Sunil Pokharel (; born on 16 June 1963) is a Nepali theatre artist and director. He is considered one of the pioneers of modern Nepali theatre. He is a graduate of National School of Drama, India (1987). He has directed more than four dozens of varied Nepali, Indian and European plays.

Early life 
Sunil Pokharel was born in Noula village, in Khotang District in Nepal on 16 June 1963 as the first child of his parents. When he was an adolescent, his family moved to Mangalbare in Morang district, near Biratnagar. He completed his school education from Gograha Higher Secondary School in Biratnagar.

Education 
Pokhrel got a scholarship to study at National School of Drama (NSD) in New Delhi, India in 1984. He earned his diploma indrama from this Indian government owned institution.

Career 
Sunil Pokharel started his career as a theatre artist at the age of thirteen, when he was in School. In initial days, he worked with artist and director Badri Adhikari and Ramesh Budhathoki in Biratnagar. Later, he moved to Kathmandu and worked in guidance of veteran Nepali theater artist Harihar Sharma. While working in Kathmandu, Pokharel got a scholarship to study at National School of Drama (NSD) in New Delhi, India.,
After returning from his study in NSD, Pokharel established Aarohan Gurukul, the first drama school in the country. He is the artistic director of Aarohan Theatre Group and Principle of Gurukul: school of theatre.

SOURCE MATERIAL
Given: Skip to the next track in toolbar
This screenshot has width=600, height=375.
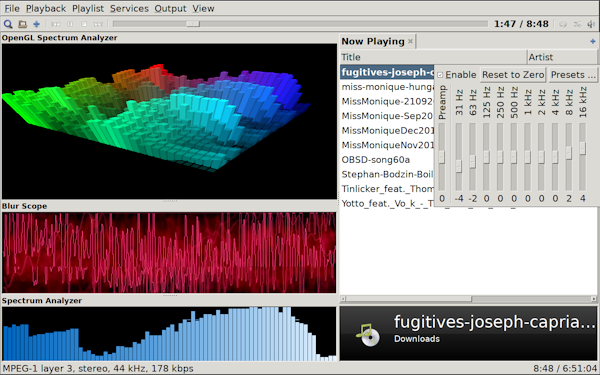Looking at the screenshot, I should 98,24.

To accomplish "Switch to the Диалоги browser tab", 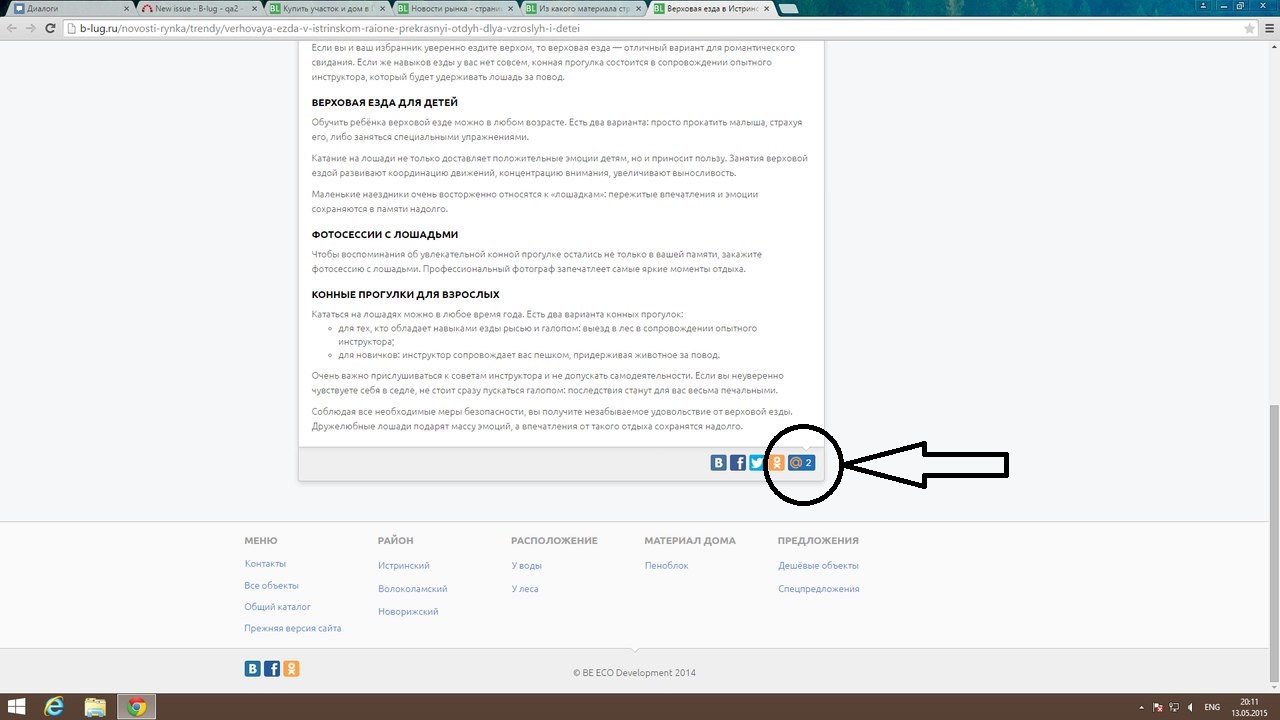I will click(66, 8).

SHORT PROBLEM 1
In the Sunil Pokharel biography, condense the paragraph beginning "Sunil Pokharel started his career" into a bulleted list that keeps its main facts.
SHORT PROBLEM 2
Name every person the Sunil Pokharel biography says he worked with or under early in his career.
SHORT PROBLEM 3
Write the next paragraph of the Sunil Pokharel biography, following on from its final sentence.

EXERCISE RESPONSE 1
- Began working as a theatre artist at age thirteen, while still in school.
- Early on, worked in Biratnagar with artist and director Badri Adhikari and with Ramesh Budhathoki.
- Later moved to Kathmandu, where he worked under the guidance of veteran Nepali theater artist Harihar Sharma.
- While in Kathmandu, received a scholarship to study at the National School of Drama (NSD) in New Delhi, India.

EXERCISE RESPONSE 2
- Badri Adhikari
- Ramesh Budhathoki
- Harihar Sharma

EXERCISE RESPONSE 3
Family 
Sunil Pokhrel is the elder brother of Nepalese pop singer Sugam Pokhrel.

Major works

As a director
 Agniko Katha - by Abhi Subedi
 Yajnaseni - by Suman Pokhrel 
 Mayadeviko Sapana - by Abhi Subedi
 Putaliko Ghar - (Nepali translation of Henrik Ibsen's Dolls House)
 Nyayapremi - (Nepali translation of Albert Camus's Les Justes)
 Midnait Samar Sapana - (Nepali translation of William Shakespeare's A Midsummer Night's Dream)
 Jayamaya Aaphu Matra Lekhapani Aaipugi (Based on a story of same title by Indra Bahadur Rai)
 Hariyo Dhunga  (Based on a story of same title by Upendra Subba)
 Arko Artha Nagalema (Based on newspaper articles written by Sharat Chandra Wasti and published in Kantipur Daily)

As an actor
 Putaliko Ghar - (Nepali translation of Henrik Ibsen's Dolls House)
 Jaat Sodhnu Jogiko - (Nepali translation of Vijay Tendulkar's Jāt Hi Poochho Sādhu Ki) 
 Nyayapremi - (Nepali translation of Albert Camus's Les Justes)
 Khariko Ghero - (Nepali translation of Bertolt Brecht's The Caucasian Chalk Circle)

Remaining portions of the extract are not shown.